Exercise instructions:
Work out how many lines in the data that follows contain "autores". Write nothing but the number.

Pixel coordinate grounding data
[Start of Attachment]
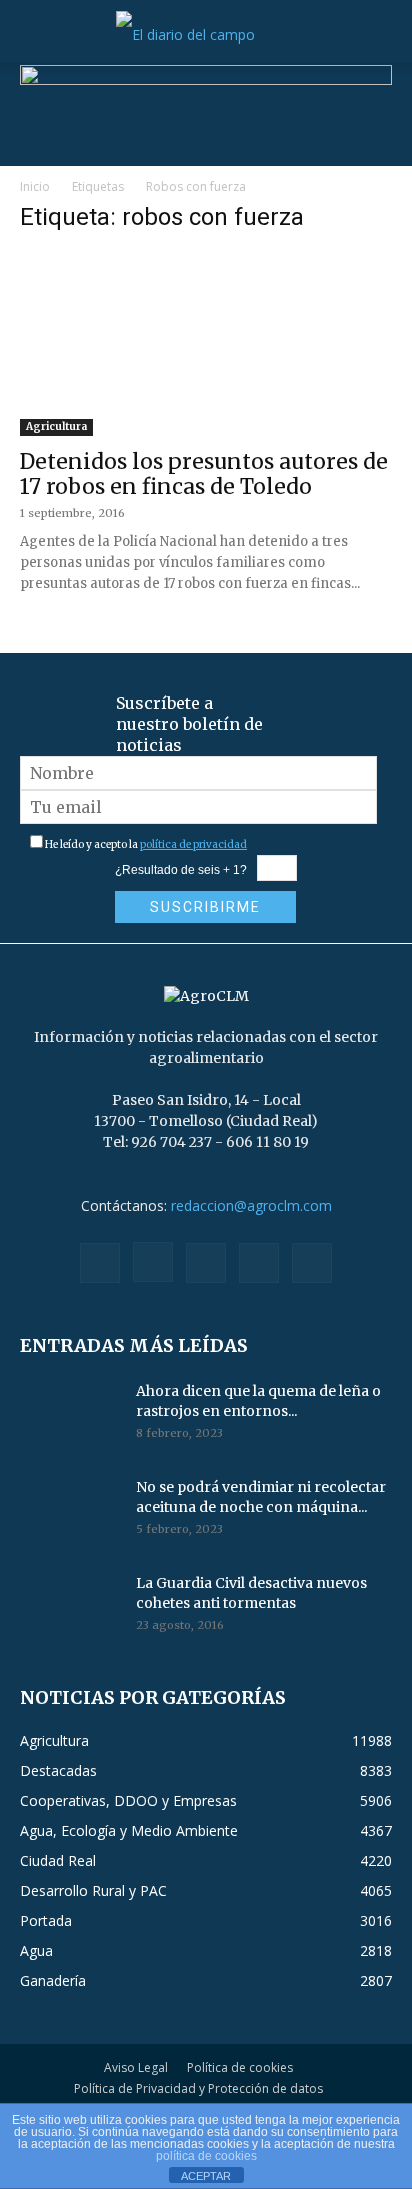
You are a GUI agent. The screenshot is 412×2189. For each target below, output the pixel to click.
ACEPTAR (206, 2176)
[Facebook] (100, 1263)
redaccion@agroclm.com (251, 1205)
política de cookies (206, 2156)
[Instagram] (153, 1262)
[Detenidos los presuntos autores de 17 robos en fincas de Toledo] (206, 344)
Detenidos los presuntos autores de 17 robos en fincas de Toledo (204, 474)
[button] (34, 35)
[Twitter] (259, 1263)
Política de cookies (240, 2067)
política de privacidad (193, 844)
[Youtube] (312, 1263)
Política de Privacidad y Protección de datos (198, 2088)
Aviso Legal (136, 2067)
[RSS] (206, 1263)
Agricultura (56, 426)
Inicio (35, 186)
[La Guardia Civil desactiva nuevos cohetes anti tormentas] (70, 1608)
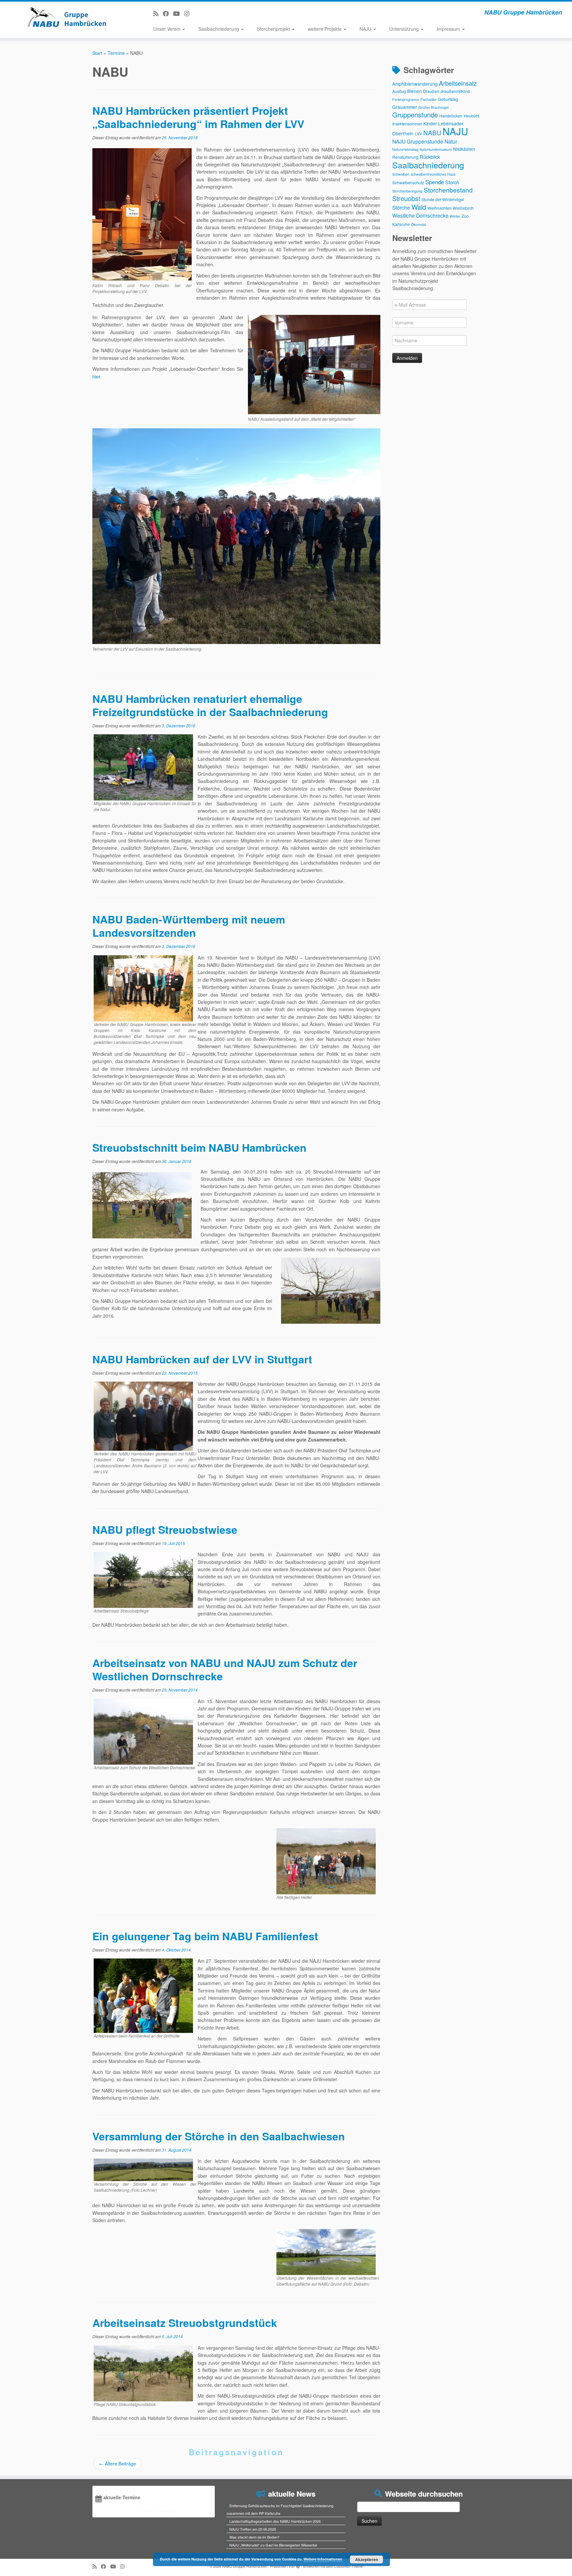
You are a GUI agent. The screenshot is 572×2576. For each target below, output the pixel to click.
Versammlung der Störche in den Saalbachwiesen (218, 2136)
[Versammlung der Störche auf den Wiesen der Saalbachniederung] (143, 2169)
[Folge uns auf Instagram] (189, 13)
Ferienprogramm (405, 99)
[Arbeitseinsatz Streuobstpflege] (143, 1579)
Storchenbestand (448, 189)
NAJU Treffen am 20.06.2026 (252, 2529)
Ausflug (399, 91)
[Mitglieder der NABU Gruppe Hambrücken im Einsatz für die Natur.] (143, 766)
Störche (401, 207)
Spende (434, 182)
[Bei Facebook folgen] (168, 13)
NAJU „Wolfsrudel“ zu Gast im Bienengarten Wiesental (273, 2545)
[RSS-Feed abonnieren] (158, 13)
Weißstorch (463, 208)
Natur (451, 141)
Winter (455, 216)
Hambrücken (450, 115)
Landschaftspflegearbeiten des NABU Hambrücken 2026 (275, 2521)
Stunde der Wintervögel (442, 199)
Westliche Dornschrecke (420, 215)
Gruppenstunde (415, 114)
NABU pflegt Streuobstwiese (164, 1529)
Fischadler (428, 99)
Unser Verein (167, 28)
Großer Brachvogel (433, 107)
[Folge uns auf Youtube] (178, 13)
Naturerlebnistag (405, 149)
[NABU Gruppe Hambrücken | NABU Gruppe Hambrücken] (66, 16)
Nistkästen (464, 149)
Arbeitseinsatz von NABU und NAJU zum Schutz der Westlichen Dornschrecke (224, 1669)
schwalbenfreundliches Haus (433, 174)
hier (96, 376)
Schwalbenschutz (408, 182)
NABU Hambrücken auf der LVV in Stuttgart (202, 1359)
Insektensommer (407, 123)
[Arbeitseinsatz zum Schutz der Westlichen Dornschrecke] (143, 1731)
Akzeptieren (366, 2559)
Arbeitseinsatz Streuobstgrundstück (184, 2322)
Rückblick (430, 156)
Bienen (414, 91)
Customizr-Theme (348, 2566)
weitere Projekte (325, 28)
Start (97, 53)
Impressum (449, 28)
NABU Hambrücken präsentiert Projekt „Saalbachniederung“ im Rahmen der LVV (198, 117)
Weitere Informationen (323, 2558)
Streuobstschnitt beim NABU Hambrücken (199, 1147)
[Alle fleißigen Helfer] (326, 1860)
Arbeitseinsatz (458, 82)
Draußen (431, 91)
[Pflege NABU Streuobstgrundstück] (143, 2372)
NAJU (366, 28)
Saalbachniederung (219, 28)
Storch (452, 182)
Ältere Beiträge (117, 2463)
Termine (116, 53)
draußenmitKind (455, 91)
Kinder (430, 123)
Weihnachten (439, 208)
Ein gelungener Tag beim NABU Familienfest (205, 1936)
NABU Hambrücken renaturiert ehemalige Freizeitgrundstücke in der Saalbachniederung (210, 705)
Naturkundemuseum (436, 149)
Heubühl (471, 115)
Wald (418, 207)
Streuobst (406, 198)
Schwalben (400, 174)
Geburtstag (448, 99)
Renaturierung (405, 157)
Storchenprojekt (274, 28)
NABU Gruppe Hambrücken (244, 2566)
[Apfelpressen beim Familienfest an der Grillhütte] (143, 1995)
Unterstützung (404, 28)
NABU (432, 132)
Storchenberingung (407, 191)
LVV (418, 133)
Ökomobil (418, 224)
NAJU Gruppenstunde (417, 141)
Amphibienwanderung (415, 83)
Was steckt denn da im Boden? (254, 2537)
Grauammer (404, 107)
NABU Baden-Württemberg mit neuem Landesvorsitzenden (188, 926)
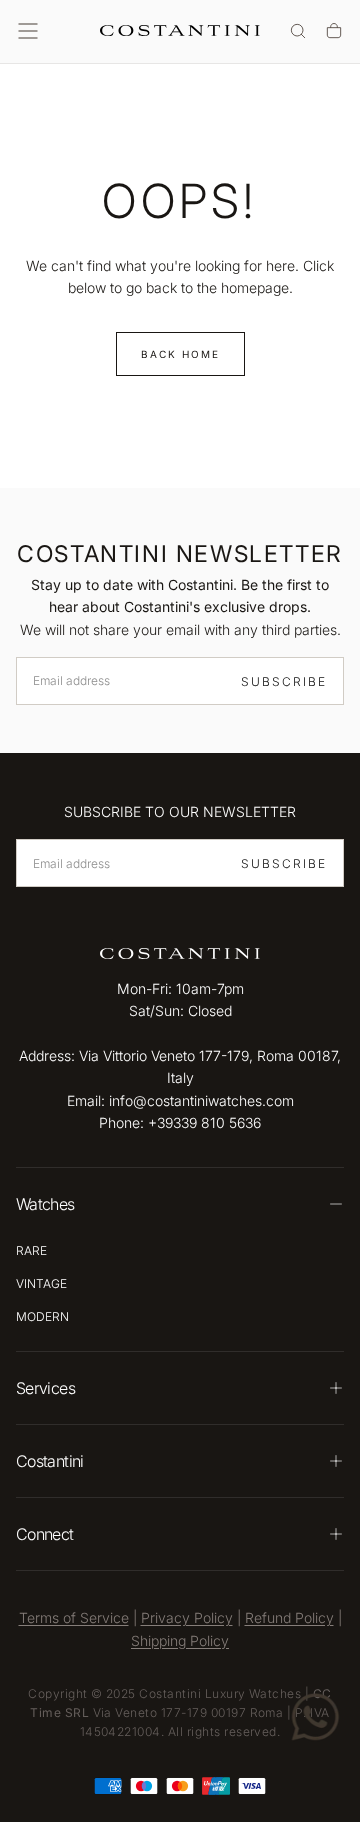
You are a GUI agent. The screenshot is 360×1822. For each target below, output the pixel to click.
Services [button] (45, 1388)
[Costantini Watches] (180, 953)
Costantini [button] (50, 1461)
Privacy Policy (187, 1617)
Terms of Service (74, 1617)
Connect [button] (45, 1534)
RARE (31, 1250)
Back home (180, 354)
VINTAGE (41, 1283)
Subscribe (284, 681)
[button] (28, 31)
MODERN (42, 1316)
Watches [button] (45, 1204)
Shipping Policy (180, 1640)
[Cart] (334, 32)
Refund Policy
[End of Attachment]
Result:
2